Yummy treats! Shiny ornaments! The holidays are fun for our tail-wagging friends, but they can be hazardous, too. Here's how to handle four common mishaps.
1. The dog ate the chocolate in our Christmas stockings!
What you've likely heard about dogs and chocolate is true: It's hard for pooches to metabolize theobromine, a compound in cocoa—and it can make them sick as a dog, or worse. If your pup eats a chocolate Santa, call the vet immediately and tell her how much the dog ate as well as the type. Dark and baking chocolate contain more theobromine. And it's not only chocolate: Onions and garlic contain a compound that can damage dogs' red blood cells if ingested in large amounts. Onion soup mix and garlic powder are potent sources, so be especially sure Fido can't find them.
2. Our house guest's pooch bit our pet!
The first thing you should do is carefully separate the aggressive animal from your dog or cat, then check to see if there are any puncture wounds (as opposed to mere scratches). A puncture is deeper than it is wide, making it a dangerous breeding ground for bacteria.

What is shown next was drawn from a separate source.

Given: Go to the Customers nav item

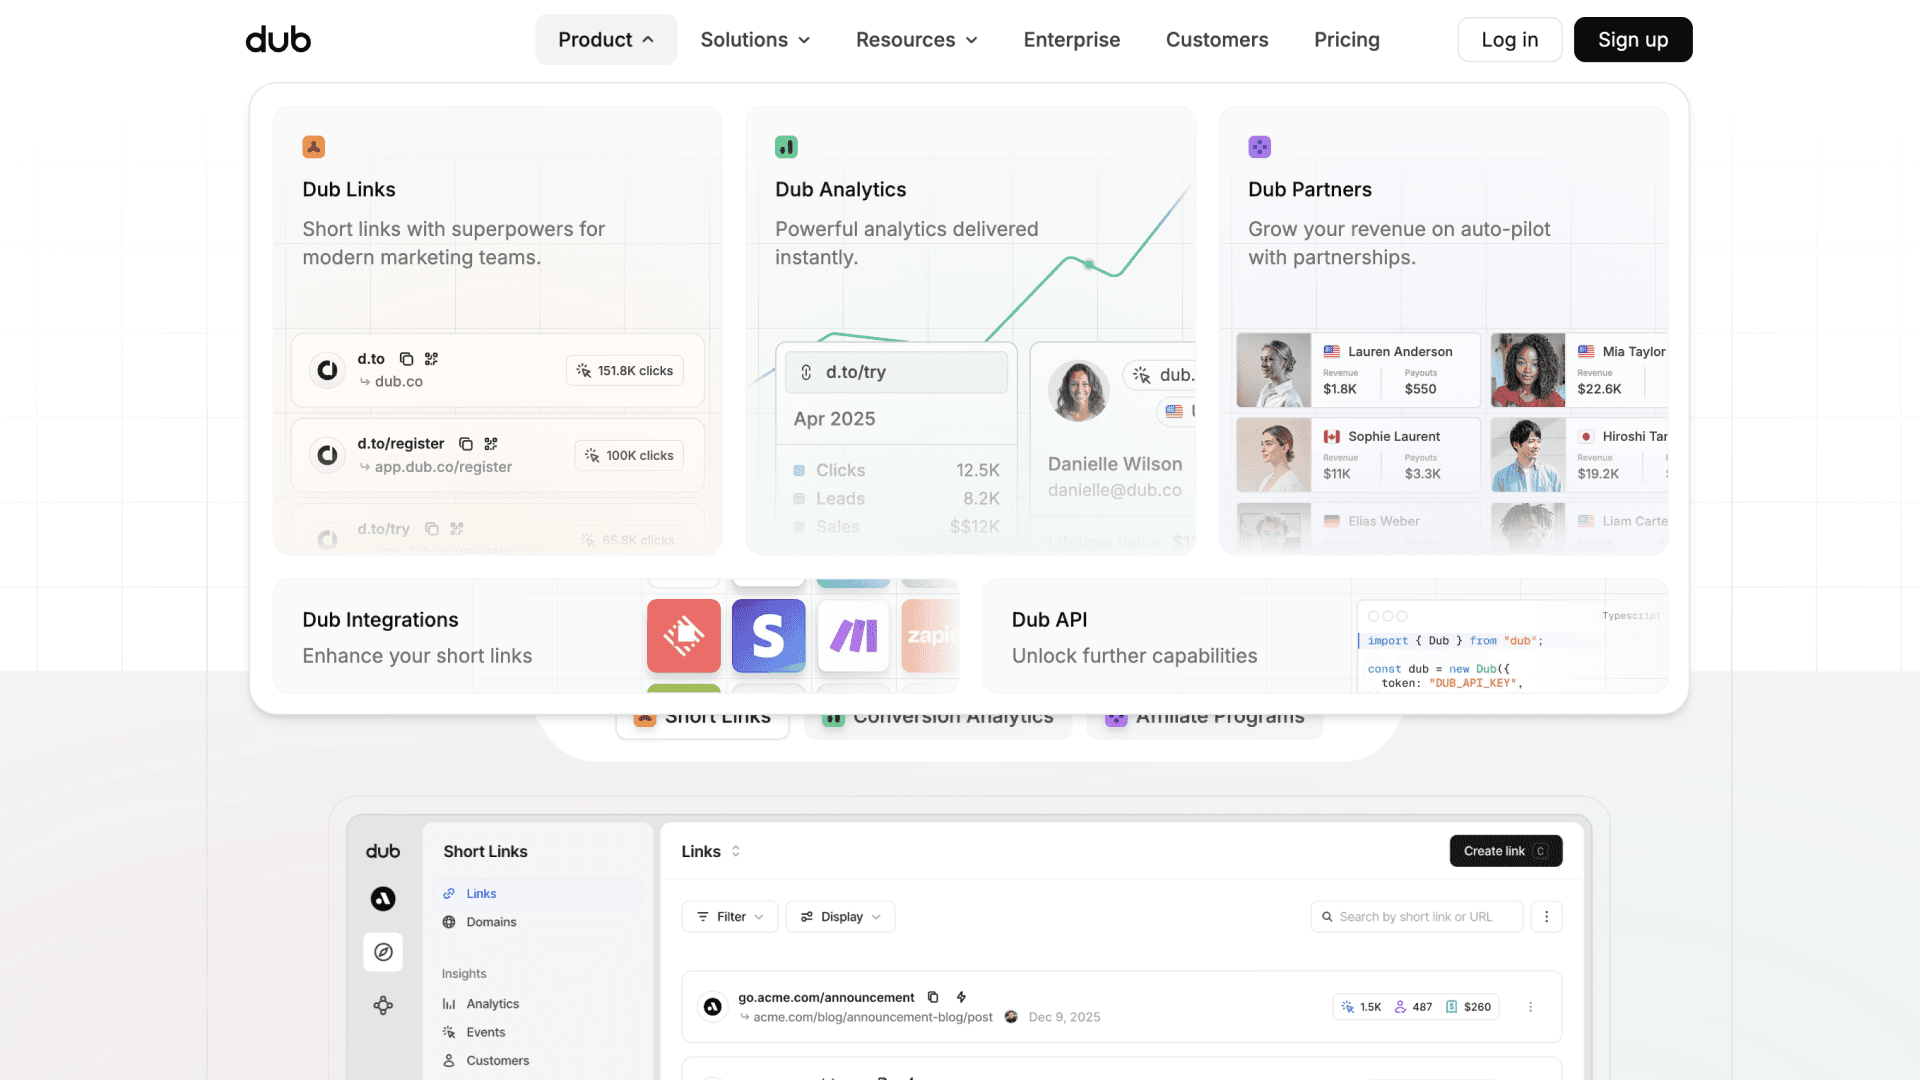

It might bleed as well. If you notice any wound, take your animal to the vet right away.
3. Our cat swallowed tinsel!
Cats love the sparkly stuff, don't they? But those shiny little pieces might damage their intestinal tract and cause blockage. If you see glitter hanging from your cat's mouth or in the litter box, or if the cat is throwing up something other than a hair ball, get to a vet immediately. And toss your tinsel—the extra flair is not worth the health risk to your feline.

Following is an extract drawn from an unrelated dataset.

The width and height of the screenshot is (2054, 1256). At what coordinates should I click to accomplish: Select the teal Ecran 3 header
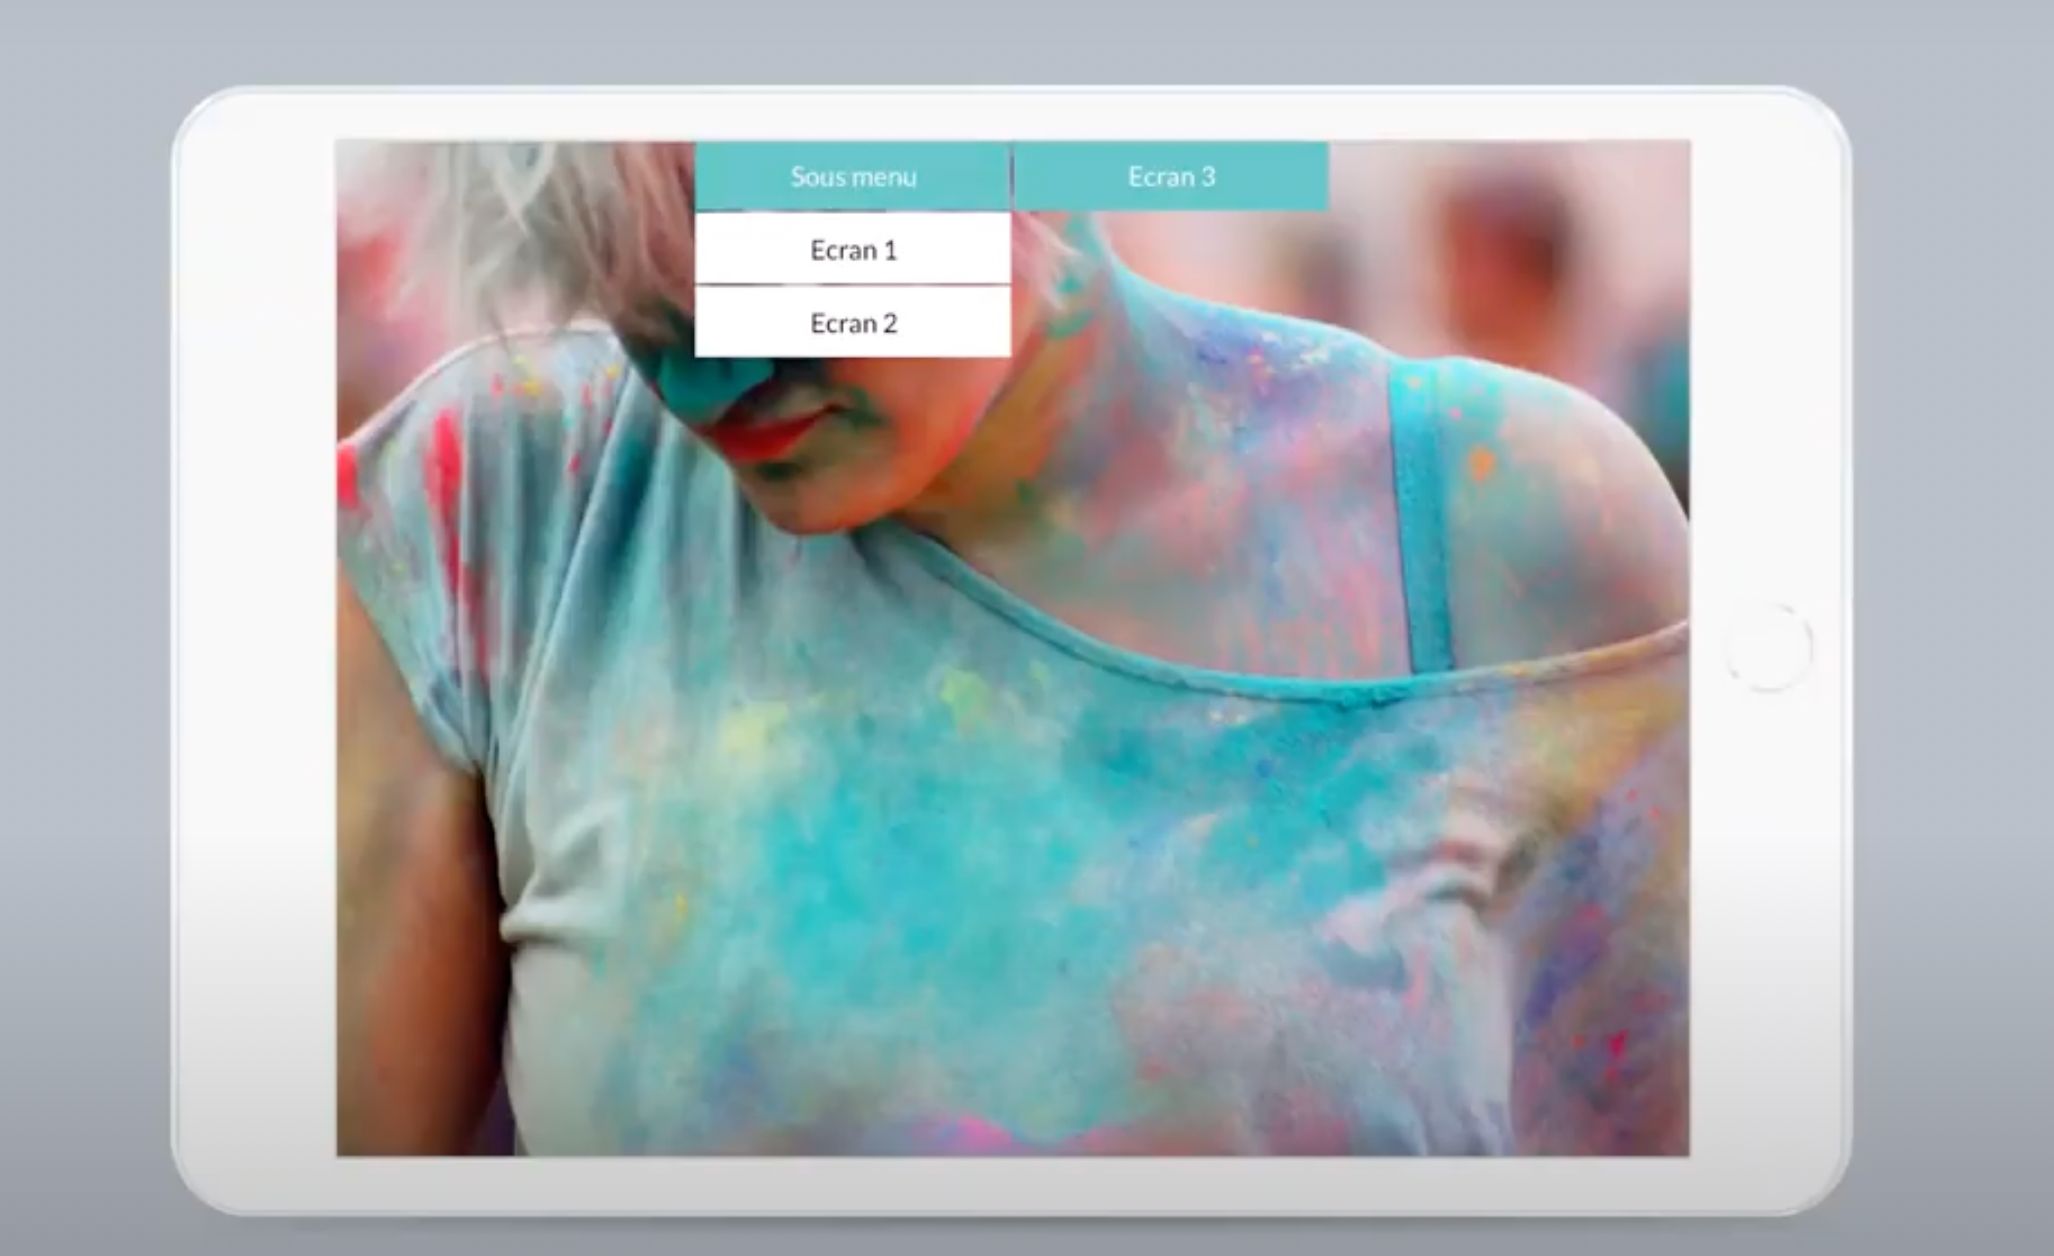coord(1170,176)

4. Table scraps made our dog barf!
When you're eating a holiday dinner, it's only natural to want to share. But all that rich food can upset your pooch's stomach. If the dog starts to vomit, restrict water and food and call the veterinarian. If the dog seems back to its perky self, the vet might tell you to reintroduce water. And if there's no more vomiting, you might be able to give the dog a bit of its food.
Sources: Cameron Jones, DVM, veterinarian at the Emergency and Critical Care Pet Hospital in Jacksonville, Fla.; and Lindsey Nielsen, DACVECC, veterinarian at the Sage Centers for Veterinary Specialty and Emergency Care in Campbell, Calif.